Prime Minister Keizo Obuchi and Liberal Party leader Ichiro Ozawa’s agreement Thursday to form a coalition government by January drew mixed responses Friday from members of Obuchi’s Liberal Democratic Party.

After much bickering and debate, the party’s executive council finally gave its approval to Obuchi’s decision Friday afternoon.

At a meeting of party executives that morning, Mikio Okuda, former education minister, said cooperation on elections with the Liberal Party will not be easy, meeting participants reported.

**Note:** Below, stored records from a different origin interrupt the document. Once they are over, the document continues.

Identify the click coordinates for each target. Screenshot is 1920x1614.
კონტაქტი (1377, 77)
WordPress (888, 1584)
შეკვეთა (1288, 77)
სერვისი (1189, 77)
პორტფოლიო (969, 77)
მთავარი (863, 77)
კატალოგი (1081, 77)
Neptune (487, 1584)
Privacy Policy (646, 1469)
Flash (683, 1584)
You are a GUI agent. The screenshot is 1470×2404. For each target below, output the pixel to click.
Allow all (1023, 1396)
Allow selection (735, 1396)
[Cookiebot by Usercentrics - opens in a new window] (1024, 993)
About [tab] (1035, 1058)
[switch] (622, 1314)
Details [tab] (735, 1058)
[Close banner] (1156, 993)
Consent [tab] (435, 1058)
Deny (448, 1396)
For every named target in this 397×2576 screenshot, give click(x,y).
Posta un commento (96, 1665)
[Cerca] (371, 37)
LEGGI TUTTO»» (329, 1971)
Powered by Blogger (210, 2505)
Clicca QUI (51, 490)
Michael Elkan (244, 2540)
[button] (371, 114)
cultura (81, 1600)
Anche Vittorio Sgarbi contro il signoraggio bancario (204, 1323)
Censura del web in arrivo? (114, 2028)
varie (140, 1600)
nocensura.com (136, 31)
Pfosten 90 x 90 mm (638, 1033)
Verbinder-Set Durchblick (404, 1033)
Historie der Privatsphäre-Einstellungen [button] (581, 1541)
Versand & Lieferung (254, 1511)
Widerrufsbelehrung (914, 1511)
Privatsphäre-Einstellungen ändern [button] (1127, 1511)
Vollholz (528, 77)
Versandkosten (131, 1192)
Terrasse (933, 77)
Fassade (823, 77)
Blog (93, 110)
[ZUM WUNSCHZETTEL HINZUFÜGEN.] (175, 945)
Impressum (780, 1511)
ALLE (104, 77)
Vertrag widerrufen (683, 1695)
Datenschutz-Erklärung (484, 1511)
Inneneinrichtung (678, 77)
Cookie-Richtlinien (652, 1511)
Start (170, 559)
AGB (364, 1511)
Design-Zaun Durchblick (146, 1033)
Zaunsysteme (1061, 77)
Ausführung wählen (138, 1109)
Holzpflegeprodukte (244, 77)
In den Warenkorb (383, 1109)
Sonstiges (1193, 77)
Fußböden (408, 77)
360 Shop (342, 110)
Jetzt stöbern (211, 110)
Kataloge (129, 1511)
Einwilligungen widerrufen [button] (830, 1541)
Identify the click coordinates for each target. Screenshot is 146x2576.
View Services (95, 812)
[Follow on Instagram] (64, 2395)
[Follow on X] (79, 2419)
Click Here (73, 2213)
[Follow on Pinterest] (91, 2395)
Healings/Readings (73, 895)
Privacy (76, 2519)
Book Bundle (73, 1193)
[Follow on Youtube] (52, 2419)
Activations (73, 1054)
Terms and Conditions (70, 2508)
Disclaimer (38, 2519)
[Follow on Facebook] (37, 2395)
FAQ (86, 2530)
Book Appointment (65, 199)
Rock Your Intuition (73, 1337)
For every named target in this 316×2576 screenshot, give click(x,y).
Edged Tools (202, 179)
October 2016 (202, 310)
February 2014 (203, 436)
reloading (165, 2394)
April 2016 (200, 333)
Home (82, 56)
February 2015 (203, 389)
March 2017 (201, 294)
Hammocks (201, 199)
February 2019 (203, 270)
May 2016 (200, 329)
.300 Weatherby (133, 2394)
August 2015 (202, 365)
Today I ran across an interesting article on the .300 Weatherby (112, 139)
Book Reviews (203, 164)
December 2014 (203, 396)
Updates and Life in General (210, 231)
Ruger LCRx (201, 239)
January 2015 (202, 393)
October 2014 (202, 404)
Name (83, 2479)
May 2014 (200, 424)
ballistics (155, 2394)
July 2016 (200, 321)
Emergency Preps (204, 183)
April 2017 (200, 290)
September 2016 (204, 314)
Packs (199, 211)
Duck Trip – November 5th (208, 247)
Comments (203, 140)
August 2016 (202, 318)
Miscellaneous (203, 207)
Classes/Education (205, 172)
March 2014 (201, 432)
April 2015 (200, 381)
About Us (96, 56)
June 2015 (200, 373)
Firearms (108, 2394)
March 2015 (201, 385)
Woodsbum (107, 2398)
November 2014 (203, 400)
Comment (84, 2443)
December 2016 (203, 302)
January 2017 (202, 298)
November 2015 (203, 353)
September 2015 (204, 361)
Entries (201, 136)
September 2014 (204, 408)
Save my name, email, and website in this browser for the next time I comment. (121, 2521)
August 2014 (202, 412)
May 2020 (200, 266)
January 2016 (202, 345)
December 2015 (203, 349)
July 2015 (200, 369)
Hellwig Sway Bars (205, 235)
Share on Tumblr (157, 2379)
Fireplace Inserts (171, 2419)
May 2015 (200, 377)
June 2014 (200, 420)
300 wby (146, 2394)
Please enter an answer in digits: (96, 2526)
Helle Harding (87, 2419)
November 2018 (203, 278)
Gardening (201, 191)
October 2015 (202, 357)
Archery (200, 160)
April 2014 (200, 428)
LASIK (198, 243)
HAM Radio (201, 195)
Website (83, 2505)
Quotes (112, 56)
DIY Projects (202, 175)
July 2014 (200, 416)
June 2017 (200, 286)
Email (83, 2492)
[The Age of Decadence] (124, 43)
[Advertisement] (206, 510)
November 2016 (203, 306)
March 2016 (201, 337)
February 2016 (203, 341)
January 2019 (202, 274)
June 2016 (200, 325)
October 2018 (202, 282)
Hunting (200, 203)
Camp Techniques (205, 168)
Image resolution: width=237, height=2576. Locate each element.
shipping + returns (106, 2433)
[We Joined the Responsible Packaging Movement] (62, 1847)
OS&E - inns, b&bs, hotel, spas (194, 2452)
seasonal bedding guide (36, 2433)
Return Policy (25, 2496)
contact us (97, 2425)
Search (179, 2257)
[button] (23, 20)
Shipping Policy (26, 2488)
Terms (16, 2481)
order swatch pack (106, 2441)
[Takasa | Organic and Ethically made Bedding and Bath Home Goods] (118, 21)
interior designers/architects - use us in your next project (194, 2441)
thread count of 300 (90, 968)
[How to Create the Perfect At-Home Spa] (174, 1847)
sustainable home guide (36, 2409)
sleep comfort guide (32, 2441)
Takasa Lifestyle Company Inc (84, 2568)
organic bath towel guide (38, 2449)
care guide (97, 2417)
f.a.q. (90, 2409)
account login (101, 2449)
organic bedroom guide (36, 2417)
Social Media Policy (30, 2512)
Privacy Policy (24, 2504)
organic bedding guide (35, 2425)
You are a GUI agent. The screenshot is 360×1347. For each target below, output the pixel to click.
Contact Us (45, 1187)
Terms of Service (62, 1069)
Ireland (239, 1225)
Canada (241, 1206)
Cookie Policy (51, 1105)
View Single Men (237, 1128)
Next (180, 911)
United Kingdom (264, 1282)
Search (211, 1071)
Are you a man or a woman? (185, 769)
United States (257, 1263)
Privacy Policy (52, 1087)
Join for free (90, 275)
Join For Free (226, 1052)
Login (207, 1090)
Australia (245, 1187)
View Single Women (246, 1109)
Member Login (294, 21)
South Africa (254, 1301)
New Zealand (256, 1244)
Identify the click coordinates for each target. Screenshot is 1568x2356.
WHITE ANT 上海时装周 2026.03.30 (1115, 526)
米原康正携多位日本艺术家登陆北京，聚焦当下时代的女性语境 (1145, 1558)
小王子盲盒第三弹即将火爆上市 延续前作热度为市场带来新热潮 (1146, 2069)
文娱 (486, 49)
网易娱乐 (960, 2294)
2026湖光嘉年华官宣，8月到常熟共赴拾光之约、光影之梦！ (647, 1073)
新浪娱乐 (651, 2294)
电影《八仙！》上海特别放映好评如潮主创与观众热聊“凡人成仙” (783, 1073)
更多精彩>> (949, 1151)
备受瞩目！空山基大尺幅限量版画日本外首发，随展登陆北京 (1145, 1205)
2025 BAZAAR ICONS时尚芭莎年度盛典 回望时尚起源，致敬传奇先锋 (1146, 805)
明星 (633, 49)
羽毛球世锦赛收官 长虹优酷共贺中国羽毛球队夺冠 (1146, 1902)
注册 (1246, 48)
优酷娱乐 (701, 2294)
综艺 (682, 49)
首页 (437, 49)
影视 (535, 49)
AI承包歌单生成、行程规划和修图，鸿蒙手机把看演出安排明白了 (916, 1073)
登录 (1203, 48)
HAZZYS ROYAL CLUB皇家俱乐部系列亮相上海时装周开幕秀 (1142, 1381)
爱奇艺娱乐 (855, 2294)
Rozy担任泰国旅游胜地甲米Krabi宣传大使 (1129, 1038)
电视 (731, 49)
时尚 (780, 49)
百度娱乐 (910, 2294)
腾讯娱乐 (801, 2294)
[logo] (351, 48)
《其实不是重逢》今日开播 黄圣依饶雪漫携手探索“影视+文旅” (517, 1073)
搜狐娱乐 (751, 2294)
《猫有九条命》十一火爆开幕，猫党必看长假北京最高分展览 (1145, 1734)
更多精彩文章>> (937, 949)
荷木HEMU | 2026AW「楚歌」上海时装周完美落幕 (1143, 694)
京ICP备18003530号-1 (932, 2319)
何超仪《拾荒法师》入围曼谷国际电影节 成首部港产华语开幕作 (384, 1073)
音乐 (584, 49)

The single-seat constituency system for many Lower House seats makes it difficult for two parties to cooperate at election time, many observers say.

Tokuichiro Tamazawa, the party’s deputy secretary general, said it will be hard for members of local chapters who have been campaigning against Liberal Party candidates to cooperate in elections.

The LDP’s Iwate chapter, which Tamazawa heads, adopted a resolution Thursday opposing the agreement between Obuchi and Ozawa. Ozawa’s constituency is also in Iwate.

Tamazawa told reporters that election cooperation should only occur when certain conditions are met.

Toranosuke Katayama, Diet affairs chief in the Upper House, said it will be difficult to form a coalition government with the Liberal Party before the next ordinary Diet session in January because it takes time to agree on various policies.

Hajime Funada, who defected from the LDP with Ozawa in 1993 and later returned to the party, expressed caution, saying the agreement is a plot by Ozawa to throw the LDP into chaos.

Others expressed their approval of the agreement, saying it is the only way to stabilize the government.

Takami Eto, former chief of the Management and Coordination Agency, told reporters he would like to support Obuchi’s decision to create a stable base for the party and the government.